Assessment of Patient-reported Goal Attainment in the Treatment of Female Overactive Bladder
Status:
Completed
Trial end date:
2012-01-01
Target enrollment:
Participant gender:
Summary
For many years, antimuscarinics have been first-line pharmacological treatment for OAB. A
recent meta-analysis of randomised, controlled trials on antimuscarinic treatment of OAB
concluded that the drugs provide significant improvements in OAB symptoms compared with
placebo but that the benefits are of limited clinical significance. The analysis questioned
the clinical significance of the trial results, one reason for which was the lack of data on
the use of sensitive patient-driven criteria. Traditional symptomatic and urodynamic measures
of treatment success may be meaningful to clinicians but often have little meaning to
patients. Therefore, patient-reported outcomes (PROs), which provide a subjective measure of
a patient's response to treatment, are useful.
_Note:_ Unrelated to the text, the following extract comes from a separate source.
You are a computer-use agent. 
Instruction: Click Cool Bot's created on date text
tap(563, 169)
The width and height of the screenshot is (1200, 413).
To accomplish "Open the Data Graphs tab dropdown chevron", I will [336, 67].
Recently, clinicians treating OAB have begun
to recognize the value of PROs but still overlook the treatment efficacy in terms of
patient-reported goal achievement (PGA).
Patients with OAB have combination of symptoms and the extent to which individual OAB
symptoms affect patients varies. Also each patient can have different goal for the treatment.
Therefore, assessing the degree of goal achievement in each patient can provide a new aspect
of treatment benefit.
This controlled study will advance the understanding of OAB in terms of patient-centered
treatments goals and goal achievement and will provide a new aspect of treatment benefit.